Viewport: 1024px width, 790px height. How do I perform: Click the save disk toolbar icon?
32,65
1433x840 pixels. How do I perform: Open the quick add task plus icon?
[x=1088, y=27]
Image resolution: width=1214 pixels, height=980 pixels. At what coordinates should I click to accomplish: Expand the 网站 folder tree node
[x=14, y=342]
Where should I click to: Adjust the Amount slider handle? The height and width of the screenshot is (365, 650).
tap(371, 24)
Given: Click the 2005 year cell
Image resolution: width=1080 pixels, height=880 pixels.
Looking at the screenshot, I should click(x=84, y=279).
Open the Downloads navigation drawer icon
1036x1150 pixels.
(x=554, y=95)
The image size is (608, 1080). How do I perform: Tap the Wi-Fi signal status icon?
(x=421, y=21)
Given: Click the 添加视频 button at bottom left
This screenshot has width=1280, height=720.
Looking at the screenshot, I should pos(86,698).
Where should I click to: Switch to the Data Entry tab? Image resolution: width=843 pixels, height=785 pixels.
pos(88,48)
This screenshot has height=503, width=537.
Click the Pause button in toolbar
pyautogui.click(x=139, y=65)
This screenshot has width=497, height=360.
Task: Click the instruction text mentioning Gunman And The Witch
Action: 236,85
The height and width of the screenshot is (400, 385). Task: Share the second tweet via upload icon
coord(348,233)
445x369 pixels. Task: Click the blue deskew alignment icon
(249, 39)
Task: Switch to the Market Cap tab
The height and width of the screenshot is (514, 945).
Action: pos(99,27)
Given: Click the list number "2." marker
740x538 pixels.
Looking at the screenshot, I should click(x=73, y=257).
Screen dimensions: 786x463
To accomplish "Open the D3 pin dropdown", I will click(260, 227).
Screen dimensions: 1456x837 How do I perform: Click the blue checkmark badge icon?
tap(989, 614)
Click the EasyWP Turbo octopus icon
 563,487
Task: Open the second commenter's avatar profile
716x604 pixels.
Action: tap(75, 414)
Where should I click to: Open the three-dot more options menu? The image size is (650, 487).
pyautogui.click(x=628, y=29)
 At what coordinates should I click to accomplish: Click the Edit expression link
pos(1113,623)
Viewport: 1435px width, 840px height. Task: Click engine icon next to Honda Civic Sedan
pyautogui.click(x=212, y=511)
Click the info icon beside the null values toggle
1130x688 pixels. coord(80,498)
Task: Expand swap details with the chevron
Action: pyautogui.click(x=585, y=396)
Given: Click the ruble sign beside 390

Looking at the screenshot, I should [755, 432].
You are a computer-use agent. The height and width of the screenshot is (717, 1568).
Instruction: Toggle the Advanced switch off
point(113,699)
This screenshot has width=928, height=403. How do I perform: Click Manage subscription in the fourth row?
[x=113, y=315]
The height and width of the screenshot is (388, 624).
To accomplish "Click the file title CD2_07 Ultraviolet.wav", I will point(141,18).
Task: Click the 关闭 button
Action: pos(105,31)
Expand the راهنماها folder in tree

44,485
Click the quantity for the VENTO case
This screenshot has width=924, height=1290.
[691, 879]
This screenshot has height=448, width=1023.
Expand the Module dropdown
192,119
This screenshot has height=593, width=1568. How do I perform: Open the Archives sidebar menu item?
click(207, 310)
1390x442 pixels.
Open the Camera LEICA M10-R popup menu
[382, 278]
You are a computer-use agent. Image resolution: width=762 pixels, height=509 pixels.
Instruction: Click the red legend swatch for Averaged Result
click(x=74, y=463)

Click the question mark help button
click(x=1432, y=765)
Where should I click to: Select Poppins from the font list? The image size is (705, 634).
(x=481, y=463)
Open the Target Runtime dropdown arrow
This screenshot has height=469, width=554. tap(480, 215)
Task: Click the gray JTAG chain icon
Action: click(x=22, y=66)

******

- Stated task -
Copy all of the records above back out word for word, changing nothing.

- Answer to the problem -
Viewport: 1024px width, 790px height. How do I perform: Click the save disk toolbar icon?
32,65
1433x840 pixels. How do I perform: Open the quick add task plus icon?
[x=1088, y=27]
Image resolution: width=1214 pixels, height=980 pixels. At what coordinates should I click to accomplish: Expand the 网站 folder tree node
[x=14, y=342]
Where should I click to: Adjust the Amount slider handle? The height and width of the screenshot is (365, 650).
tap(371, 24)
Given: Click the 2005 year cell
Image resolution: width=1080 pixels, height=880 pixels.
Looking at the screenshot, I should click(x=84, y=279).
Open the Downloads navigation drawer icon
1036x1150 pixels.
(x=554, y=95)
The image size is (608, 1080). How do I perform: Tap the Wi-Fi signal status icon?
(x=421, y=21)
Given: Click the 添加视频 button at bottom left
This screenshot has width=1280, height=720.
Looking at the screenshot, I should pos(86,698).
Where should I click to: Switch to the Data Entry tab? Image resolution: width=843 pixels, height=785 pixels.
pos(88,48)
This screenshot has height=503, width=537.
Click the Pause button in toolbar
pyautogui.click(x=139, y=65)
This screenshot has width=497, height=360.
Task: Click the instruction text mentioning Gunman And The Witch
Action: 236,85
The height and width of the screenshot is (400, 385). Task: Share the second tweet via upload icon
coord(348,233)
445x369 pixels. Task: Click the blue deskew alignment icon
(249, 39)
Task: Switch to the Market Cap tab
The height and width of the screenshot is (514, 945).
Action: pos(99,27)
Given: Click the list number "2." marker
740x538 pixels.
Looking at the screenshot, I should click(x=73, y=257).
Screen dimensions: 786x463
To accomplish "Open the D3 pin dropdown", I will click(260, 227).
Screen dimensions: 1456x837 How do I perform: Click the blue checkmark badge icon?
tap(989, 614)
Click the EasyWP Turbo octopus icon
 563,487
Task: Open the second commenter's avatar profile
716x604 pixels.
Action: tap(75, 414)
Where should I click to: Open the three-dot more options menu? The image size is (650, 487).
pyautogui.click(x=628, y=29)
 At what coordinates should I click to accomplish: Click the Edit expression link
pos(1113,623)
Viewport: 1435px width, 840px height. Task: Click engine icon next to Honda Civic Sedan
pyautogui.click(x=212, y=511)
Click the info icon beside the null values toggle
1130x688 pixels. coord(80,498)
Task: Expand swap details with the chevron
Action: pyautogui.click(x=585, y=396)
Given: Click the ruble sign beside 390

Looking at the screenshot, I should [755, 432].
You are a computer-use agent. The height and width of the screenshot is (717, 1568).
Instruction: Toggle the Advanced switch off
point(113,699)
This screenshot has width=928, height=403. How do I perform: Click Manage subscription in the fourth row?
[x=113, y=315]
The height and width of the screenshot is (388, 624).
To accomplish "Click the file title CD2_07 Ultraviolet.wav", I will point(141,18).
Task: Click the 关闭 button
Action: pos(105,31)
Expand the راهنماها folder in tree

44,485
Click the quantity for the VENTO case
This screenshot has width=924, height=1290.
[691, 879]
This screenshot has height=448, width=1023.
Expand the Module dropdown
192,119
This screenshot has height=593, width=1568. How do I perform: Open the Archives sidebar menu item?
click(207, 310)
1390x442 pixels.
Open the Camera LEICA M10-R popup menu
[382, 278]
You are a computer-use agent. Image resolution: width=762 pixels, height=509 pixels.
Instruction: Click the red legend swatch for Averaged Result
click(x=74, y=463)

Click the question mark help button
click(x=1432, y=765)
Where should I click to: Select Poppins from the font list? The image size is (705, 634).
(x=481, y=463)
Open the Target Runtime dropdown arrow
This screenshot has height=469, width=554. tap(480, 215)
Task: Click the gray JTAG chain icon
Action: click(x=22, y=66)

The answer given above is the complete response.